Resta scontato che gli effetti di queste strategie comunicative vanno ben oltre le intenzioni dell’autore. L’uso massiccio di aneddoti accresce il piacere della lettura, movimenta l’azione conferendole solo accidentalmente un significato morale (e questo depone a sfavore delle letture moraliste delle Vite):ho cercato di collezionare le notizie sfuggite alla maggioranza degli storici, e anche dagli altri riferite incidentalmente, oppure rintracciabili soltanto in antiche iscrizioni votive o in decreti. […] Senza affastellare per questo una documentazione inutile; essa offre anzi una conoscenza più precisa del carattere e del temperamento (ethos e tropos) del personaggio”, (Plutarco, Vita di Nicia, 1,5).

Con l’obiettivo di svelare caratteri e temperamenti, l’aneddoto diventa un istorema, è usato come la più piccola unità di un fatto storico evitando così di pronunciare apertamente un elogio o un biasimo. In questo modo si realizza un sapiente equilibrio tra storia e racconto in cui l’aneddoto non è ridotto a una testimonianza (storica) di seconda classe, ma svela quasi la natura e le cause motrici di alcuni avvenimenti, un po’ come Diogene Laerzio nelle Vite dei Filosofi usa gli aneddoti nella loro valenza morale per incastonarli nella storia della filosofia.

Ma se in filosofia gli aneddoti veicolano un contenuto concettuale facendo dei filosofi individui fuori dal tempo, veicoli di teorie soltanto, nelle Vite di Plutarco fanno parte a tutti gli effetti della cassetta degli attrezzi dello storico e riescono addirittura a calare i personaggi nella trama di usi e costumi in cui vivono, lasciando al lettore la possibilità di giudicare e di chiedersi quale sia il senso dell’anomalia nel complesso della narrazione.

Record di dati

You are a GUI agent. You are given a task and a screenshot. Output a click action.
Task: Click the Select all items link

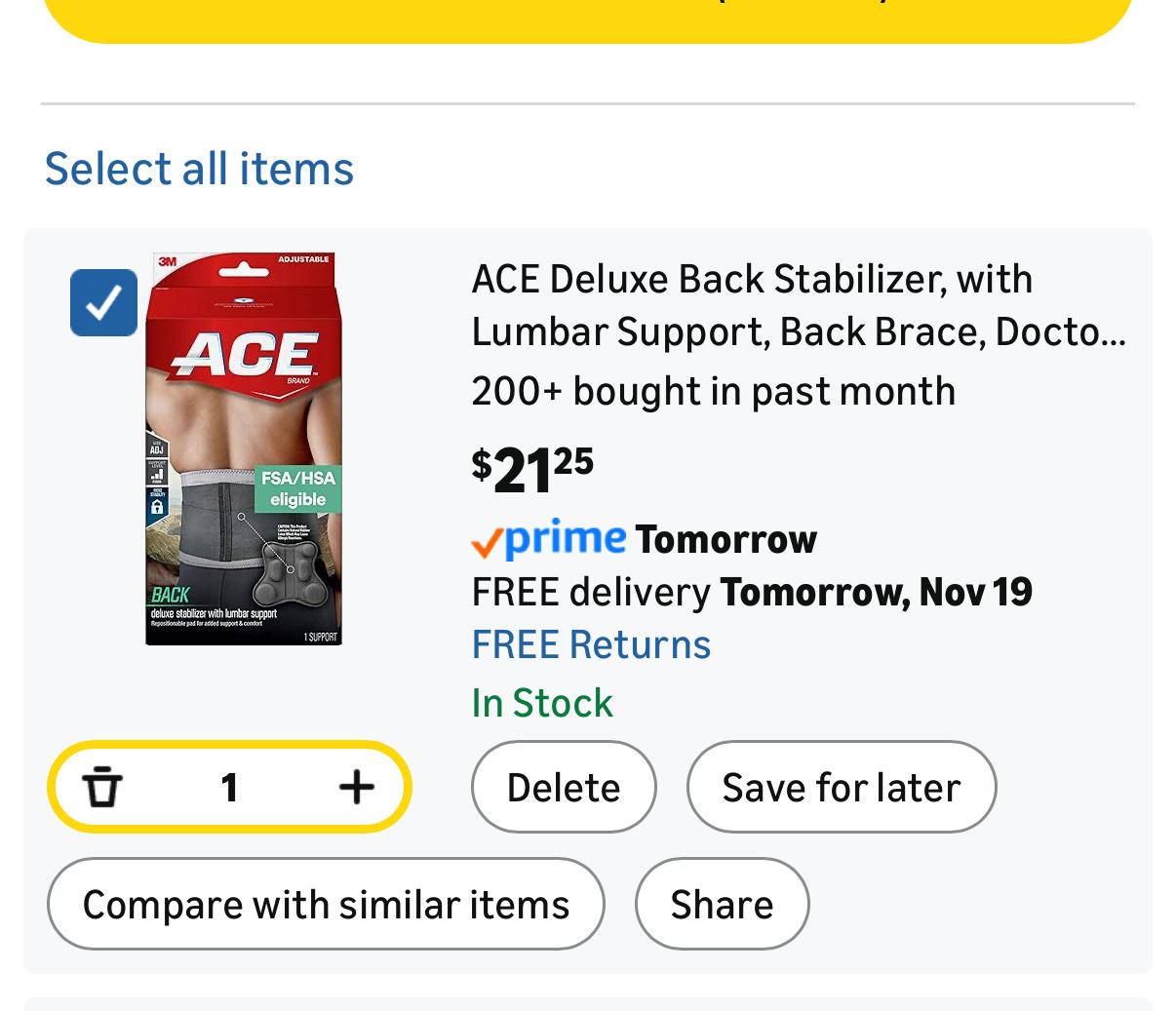199,168
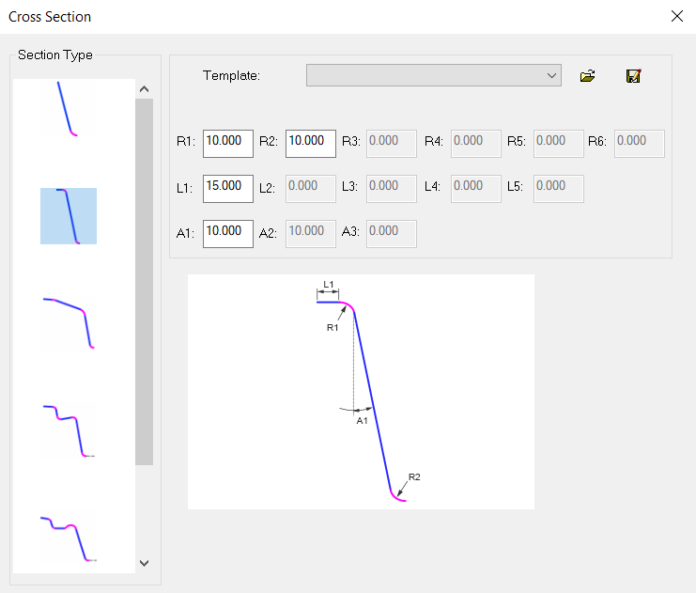Click into the R2 radius input field
This screenshot has height=593, width=696.
pyautogui.click(x=310, y=142)
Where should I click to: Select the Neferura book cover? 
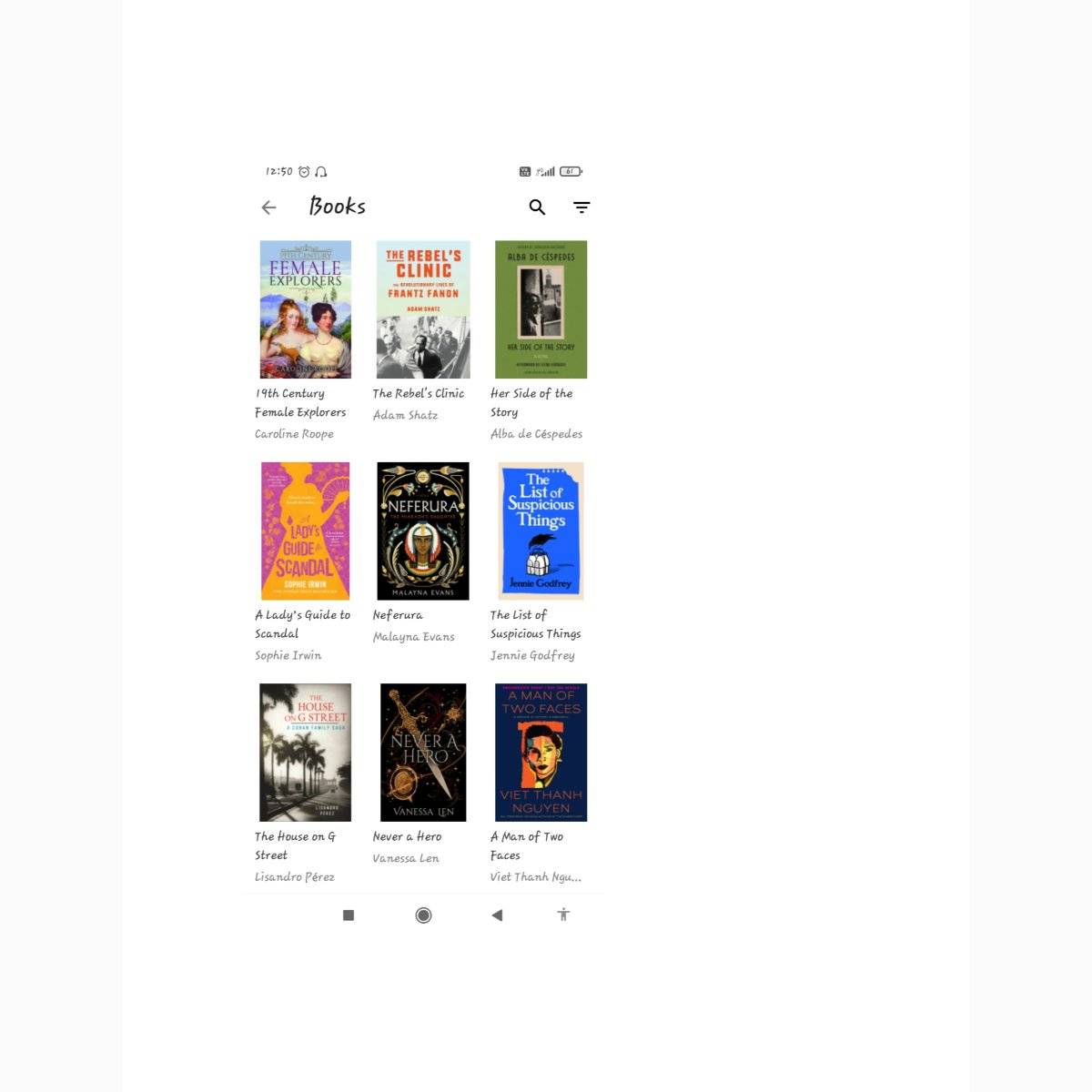tap(423, 531)
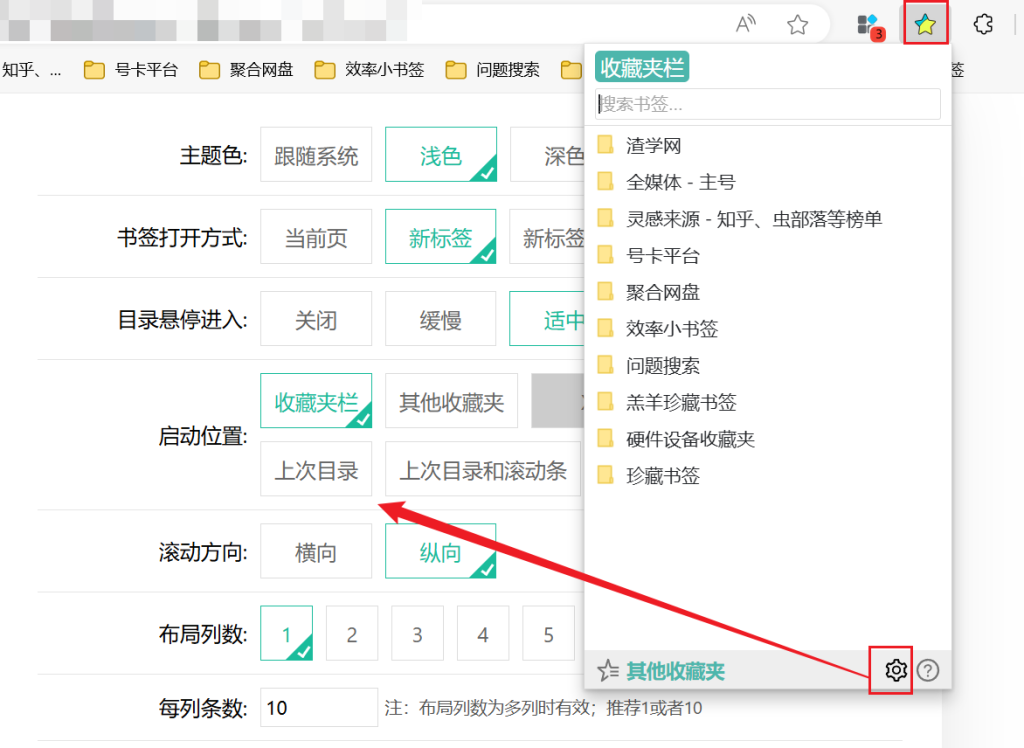Click the 上次目录和滚动条 startup option
The height and width of the screenshot is (748, 1024).
(483, 469)
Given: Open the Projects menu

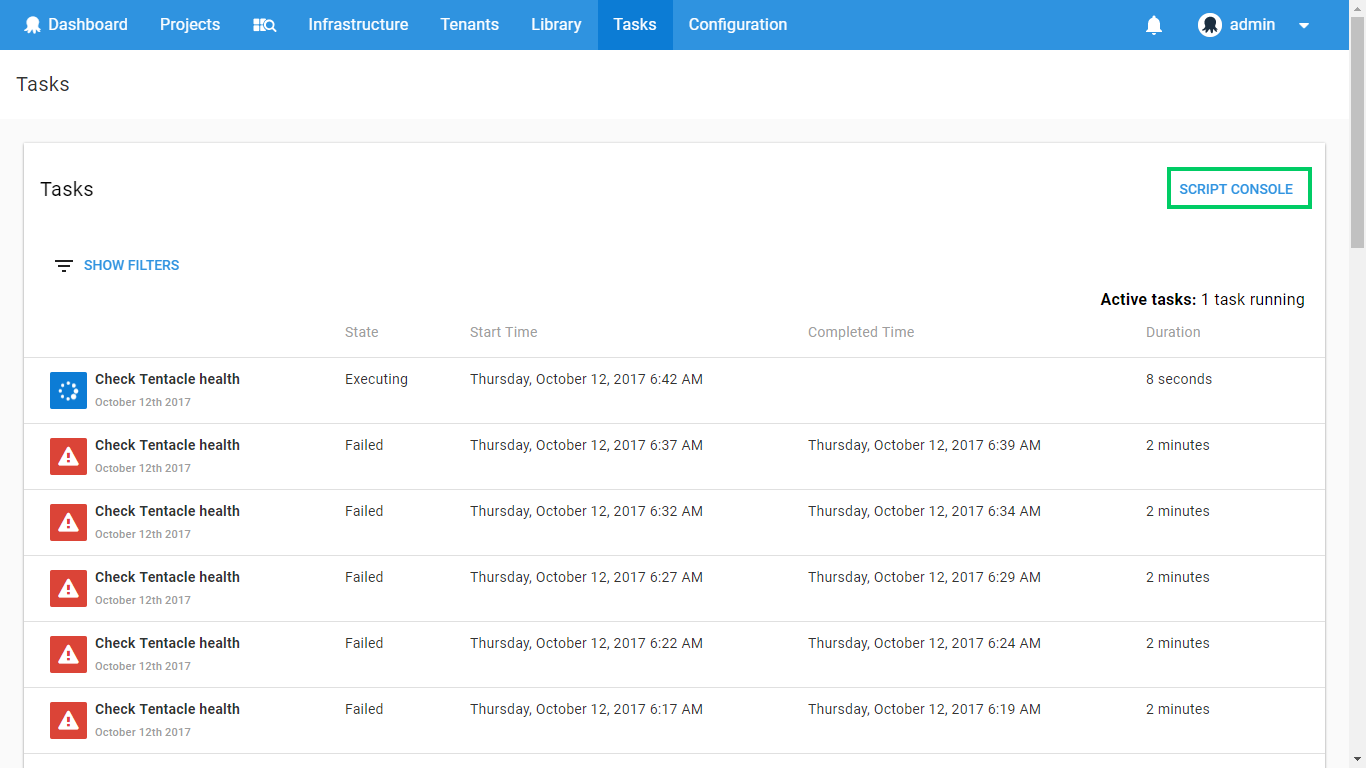Looking at the screenshot, I should tap(190, 25).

ATTIVITÀ RICHIESTE -
**A.** Traduci in inglese questa frase del brano sugli aneddoti nelle Vite di Plutarco: "Con l’obiettivo di svelare caratteri e temperamenti, l’aneddoto diventa un istorema, è usato come la più piccola unità di un fatto storico evitando così di pronunciare apertamente un elogio o un biasimo."
**B.** Prolunga il brano sugli aneddoti nelle Vite di Plutarco con qualche frase che parta dopo l'ultima riportata.
I record non hanno alcun legame con il brano.

RISPOSTE PER ATTIVITÀ -
**A.** With the aim of revealing characters and temperaments, the anecdote becomes a historeme: it is used as the smallest unit of a historical fact, thus avoiding openly expressing praise or blame.

**B.**
Plutarco attinge da un materiale storico che non è lui ad inventare, e del quale è tributario in tutti gli ambiti, compresa la sfera della descrizione dei modi di vita e dei comportamenti. Quello che gli è peculiare è lo sguardo con cui osserva i suoi personaggi, la riflessione etica che ne ricava, e ovviamente il magistero della scrittura. Senza Plutarco, oggi noi forse non sapremmo che Alcibiade passeggiava in Atene con una quaglia sotto il braccio, e che per compiere un atto di generosità saliva di slancio alla tribuna dell’assemblea. Ma non è stato Plutarco a inventarsi questa storia di un giovane aristocratico ateniese così amato, bensì gli stessi greci coevi di Alcibiade. È quindi un discorso elaborato in età classica che permette allo storico dei nostri giorni di comprendere i diversi aspetti della seduzione greca, e più in generale il legame che intercorre tra costume e politica“, (Pauline Schmitt Pantel, cit., p.158).

Perché allora passeggiava in Atene con una quaglia sotto il braccio? Lascio a voi la lettura delle Vite Parallele.

Fonti:

(1) Pauline Schmitt Pantel, I migliori di Atene. La vita dei potenti nella Grecia Antica, Laterza, 2009.

(2) Plutarco, Vite Parallele vol. 3, UTET.

(3) Diogene Laerzio, Vite dei Filosofi, Laterza.

(4) Plutarco, Vite Parallele. Nicia-Crasso, BUR.